Substitute House Bill 2,158, presented Feb. 19 to the Law and Justice Committee, would expand Washington law to allow remote notarization of tangible documents and authorize remote oaths or affirmations.
Tim Ford, staff counsel, said the bill "relates to electronic notarial acts" and modifies the 2018 revised uniform law on notarial acts to provide a process for notarizing a tangible record that is not physically before the notary. The bill requires a remotely located person to sign the tangible record and make a declaration that it is the same record used during the remote notarial act; the signer must then mail the physical document to the notary within three days so the notary can execute a contemporaneous certificate. Ford also described a requirement that notaries create an audiovisual recording of remote oaths or acknowledgments and retain that recording for at least 10 years.
Representative Hunter Abell, prime sponsor, described the bill as bipartisan and said it grew from pandemic experience: "This bill allows us to engage in the remote electronic notarization of physical documents," and he characterized it as an "access to justice bill" that can help people with limited mobility and those in rural areas obtain notarial services.

Collected data entries:
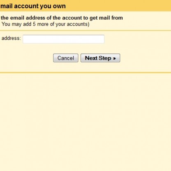This screenshot has height=171, width=171.
Task: Place the cursor in the white address box
Action: tap(63, 39)
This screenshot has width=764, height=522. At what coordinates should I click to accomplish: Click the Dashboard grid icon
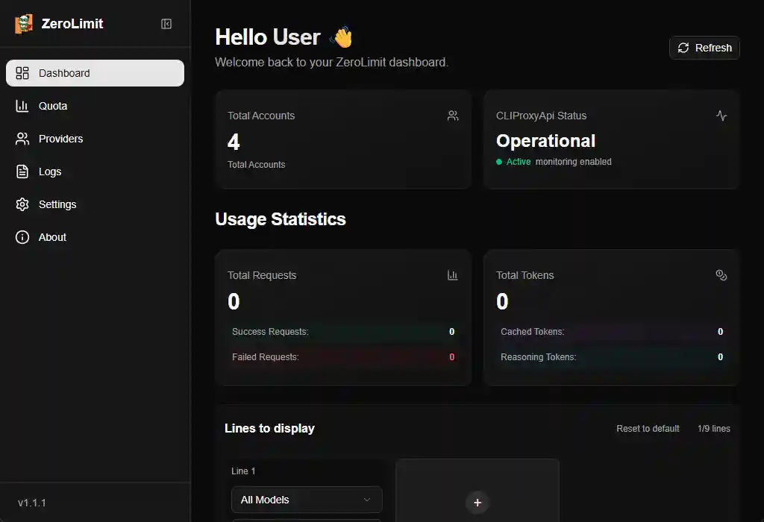(22, 73)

■ Problem 1 ■
Answer these from the remote notarization bill report:
(a) Which committee received the bill on Feb. 19?
(b) Within how many days must the signer mail the physical document to the notary?
(c) For at least how long must notaries keep the audiovisual recording of remote oaths or acknowledgments?
■ Problem 2 ■
Carry on the report about the remote notarization bill, starting right after its final sentence.

■ Answer box 1 ■
(a) The Law and Justice Committee.
(b) Within three days.
(c) At least 10 years.

■ Answer box 2 ■
Committee members asked about practical steps for record retention; Ford said the Department of Licensing has adopted rules to designate repositories and that staff could provide details on those rules. There were no formal amendments or votes recorded during the committee hearing; Chair Dhingra closed the public hearing on the bill after Abell's testimony.
The bill is sponsored by Rep. Hunter Abell and was brought to the committee at the request of the Uniform Law Commission, a nonprofit that drafts uniform legislation for state law harmonization. The committee did not take final action at the Feb. 19 hearing; next steps were indicated as scheduling for executive session.
The article will be updated if the committee posts amendments or takes a vote.